:: YOUR TASKS ::
1/ In the forum thread on document formats, why does EmeraldBot say PDF is a good format for keeping the documents? Answer in one to three sentences.
2/ Answer these questions about the forum thread on document formats:
(a) What are the oldest original versions of the Tao Te Ching written on?
(b) What does jfdavis668 say is carved into stone slabs for long-term backup storage?
(c) What does gstoddart call cave paintings?
3/ Can you reproduce everything in the forum thread on document formats from "Petroglyphs are more" down to "2015 @02:55PM (#49691929)"?

:: DOCUMENT EXTRACT ::
=======
Depends... (Score:2)

by EmeraldBot ( 3513925 ) writes:

I'd highly recommend leaving them in their original format, or if anything, converting them all to .pdf. Conversion is always fraught with danger, and you will be spending an awful lot of time getting to the know the intricacies of Microsoft Word if you go this route. Pdfs display equally nicely on every operating system, they archive very well, and almost every tool out there can read them - but while converting documents to this format usually works better than others, I'd still be very careful to watch
Use a document manager (Score:2)

by LostMyBeaver ( 1226054 ) writes:

There are many premade document management systems. They generally will store their indices in a database format for quick searching. Why not store them in their native formats and leave it up to a document management system to handle it for you?
- - - Re: (Score:2)
      
      by ls671 ( 1122017 ) writes:
      
      worth a look too:
      https://tika.apache.org/ [apache.org]
For Two-Millennia Durability... (Score:5, Insightful)

by nightcats ( 1114677 ) writes: <[moc.liamg] [ta] [woemthgin]> on Thursday May 14, 2015 @01:20PM (#49690863) Homepage Journal

...you can't beat bamboo strips. The oldest original versions of Lao Tzu's Tao Te Ching are written on rolls of bamboo strips. Not sure how they scan electronically, and you will have to keep your pet pandas away from them, but for document durability, you can't beat that format...

Share
twitter facebook
- Re: (Score:3)
  
  by jfdavis668 ( 1414919 ) writes:
  
  We carve 16 bit Unicode into stone slabs for long term backup storage.
- Re:For Two-Millennia Durability... (Score:5, Informative)
  
  by gstoddart ( 321705 ) writes: on Thursday May 14, 2015 @01:32PM (#49691063) Homepage
  
  Nonsense, bamboo can't touch papyrus for longevity, and you don't need to worry about pandas.
  Damned bamboo shills.
  And don't anybody go suggesting cave paintings, it's a completely dead platform.
  
  Parent Share
  twitter facebook
  - Re: (Score:2)
    
    by cyberchondriac ( 456626 ) writes:
    
    And don't anybody go suggesting cave paintings, it's a completely dead platform.
    But.. but.. they've lasted the longest! Granted, they're not very mobile.
  - Re: (Score:2)
    
    by Megane ( 129182 ) writes:
    
    Cave paintings certainly have some migration issues.
    - - Re: (Score:2)
        
        by ChunderDownunder ( 709234 ) writes:
        
        Petroglyphs are more susceptible to treehuggers from Greenpeace than the weather.
- Burning Bush (Score:5, Funny)
  
  by Etherwalk ( 681268 ) writes: on Thursday May 14, 2015 @02:55PM (#49691929)
  
  ...you can't beat bamboo strips. The oldest original versions of Lao Tzu's Tao Te Ching are written on rolls of bamboo strips. Not sure how they scan electronically, and you will have to keep your pet pandas away from them, but for document durability, you can't beat that format...
  Chisel it into stone tablets, then find an ignorant local. Set up a natural gas line to a nearby bush and hide behind a rock. Cub your hands to add a slight reverb effect and tell him to preach the chiselled word, then break the tablets and hide them in a box and trick nazis into looking at them.
  
  Parent Share
  twitter facebook
And a pony too? (Score:4, Insightful)

by gstoddart ( 321705 ) writes: on Thursday May 14, 2015 @01:21PM (#49690879) Homepage

Although the application will need to allow uploading of .docx, doc, .pdf, etc, I'd like to store the documents in a standard open format that will allow easy search, compression, rendering, etc. Which open document format is the best?
=======
:: INFORMATION PROVIDED ::
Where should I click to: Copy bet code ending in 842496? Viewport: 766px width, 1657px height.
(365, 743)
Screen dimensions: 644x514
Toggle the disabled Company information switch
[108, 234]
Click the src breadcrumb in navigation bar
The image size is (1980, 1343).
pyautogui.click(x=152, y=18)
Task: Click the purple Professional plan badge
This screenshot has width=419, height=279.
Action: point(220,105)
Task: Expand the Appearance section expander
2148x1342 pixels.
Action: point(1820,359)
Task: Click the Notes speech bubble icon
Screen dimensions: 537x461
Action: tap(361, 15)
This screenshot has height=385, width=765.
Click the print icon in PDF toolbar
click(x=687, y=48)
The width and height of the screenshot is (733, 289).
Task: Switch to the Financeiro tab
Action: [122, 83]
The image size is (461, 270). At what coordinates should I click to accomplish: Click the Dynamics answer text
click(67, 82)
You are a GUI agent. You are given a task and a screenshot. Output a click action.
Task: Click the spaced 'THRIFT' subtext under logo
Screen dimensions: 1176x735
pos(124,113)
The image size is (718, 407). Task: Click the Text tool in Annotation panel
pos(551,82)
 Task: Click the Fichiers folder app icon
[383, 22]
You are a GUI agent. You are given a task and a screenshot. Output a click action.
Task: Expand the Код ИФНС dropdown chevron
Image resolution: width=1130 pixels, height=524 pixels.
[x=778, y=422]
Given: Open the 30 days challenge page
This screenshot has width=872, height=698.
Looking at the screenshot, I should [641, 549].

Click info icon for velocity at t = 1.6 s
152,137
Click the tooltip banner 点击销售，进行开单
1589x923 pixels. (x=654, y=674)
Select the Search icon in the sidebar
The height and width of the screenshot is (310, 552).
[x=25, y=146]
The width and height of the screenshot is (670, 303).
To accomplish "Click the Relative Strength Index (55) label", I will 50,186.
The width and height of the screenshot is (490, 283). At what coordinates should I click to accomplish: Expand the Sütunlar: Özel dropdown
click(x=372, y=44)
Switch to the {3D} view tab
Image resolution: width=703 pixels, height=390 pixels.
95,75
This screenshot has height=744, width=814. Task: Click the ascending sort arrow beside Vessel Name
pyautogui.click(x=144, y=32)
=======
:: TASK RESPONSES ::
1/ EmeraldBot says PDFs display equally well on every operating system and archive very well. Almost every tool can also read them.

2/
(a) Rolls of bamboo strips.
(b) 16 bit Unicode.
(c) A completely dead platform.

3/
Petroglyphs are more susceptible to treehuggers from Greenpeace than the weather.
- Burning Bush (Score:5, Funny)
  
  by Etherwalk ( 681268 ) writes: on Thursday May 14, 2015 @02:55PM (#49691929)